§ **WHAT TO WORK ON**
Of the entries below, return only those lines from the line with "The image size is (1601, 665)." to the line with "Click the More ellipsis sidebar icon", exactly, both included.

§ **SUPPLIED RECORDS**

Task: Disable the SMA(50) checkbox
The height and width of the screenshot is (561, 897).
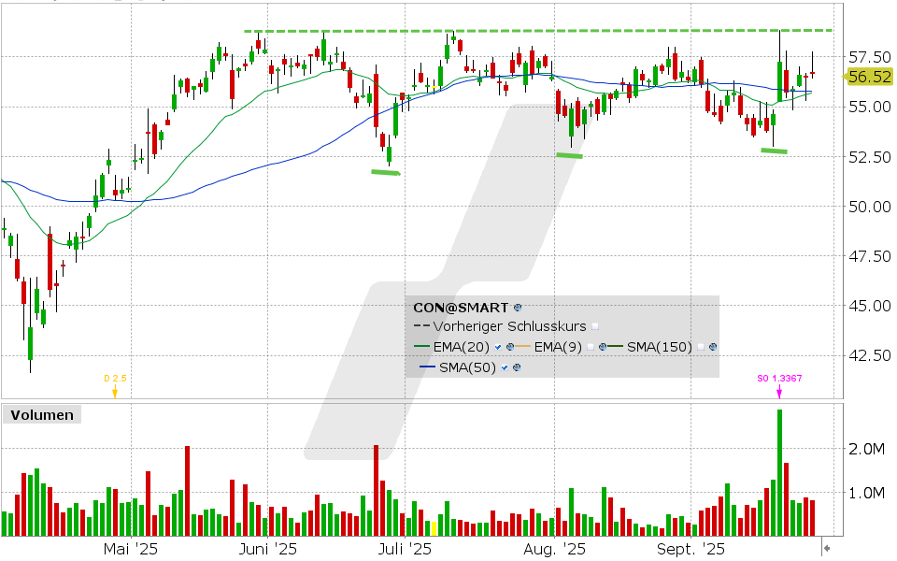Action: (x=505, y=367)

* * *

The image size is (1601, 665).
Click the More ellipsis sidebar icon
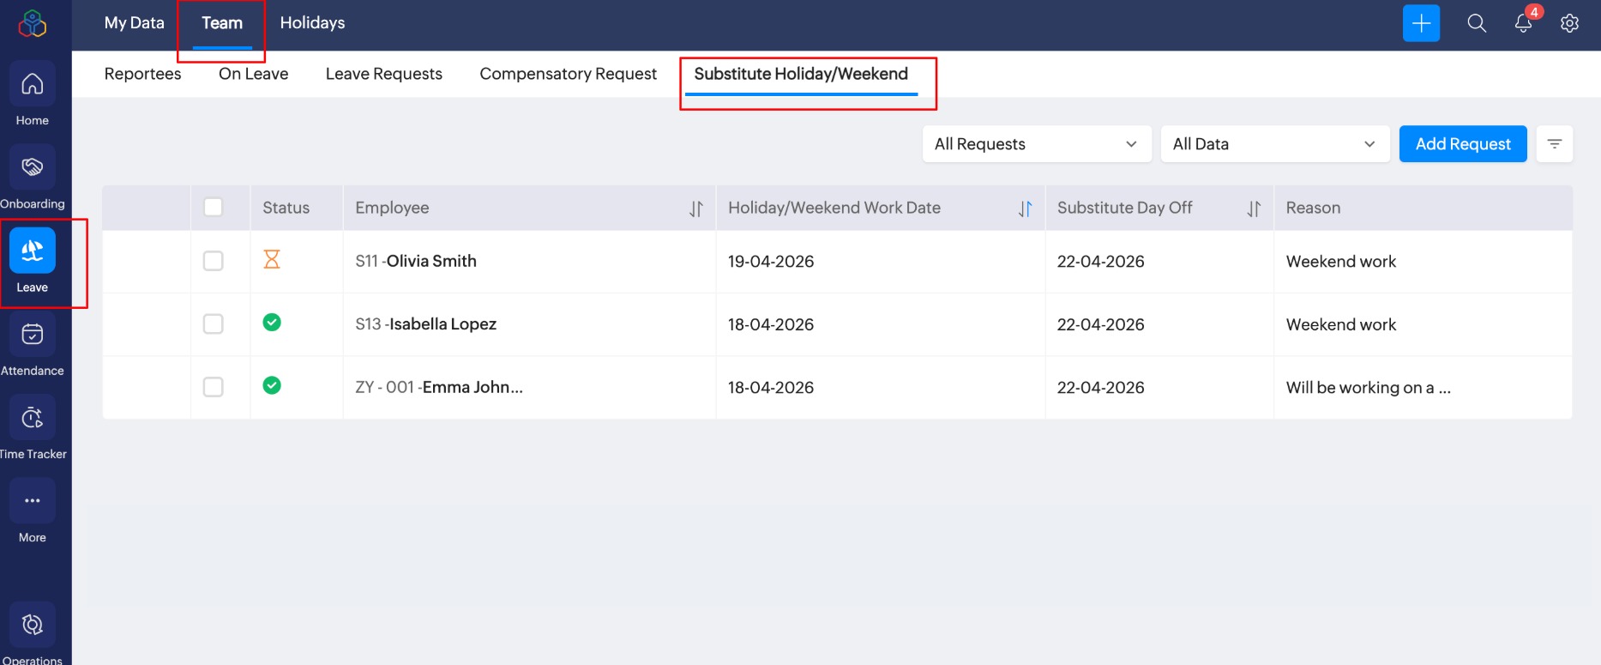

* * *

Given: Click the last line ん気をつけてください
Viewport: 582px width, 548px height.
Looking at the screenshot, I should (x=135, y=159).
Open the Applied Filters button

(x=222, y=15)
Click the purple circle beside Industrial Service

§ **THE COMPLETED TASK**
The image size is (1601, 665).
Click the More ellipsis sidebar icon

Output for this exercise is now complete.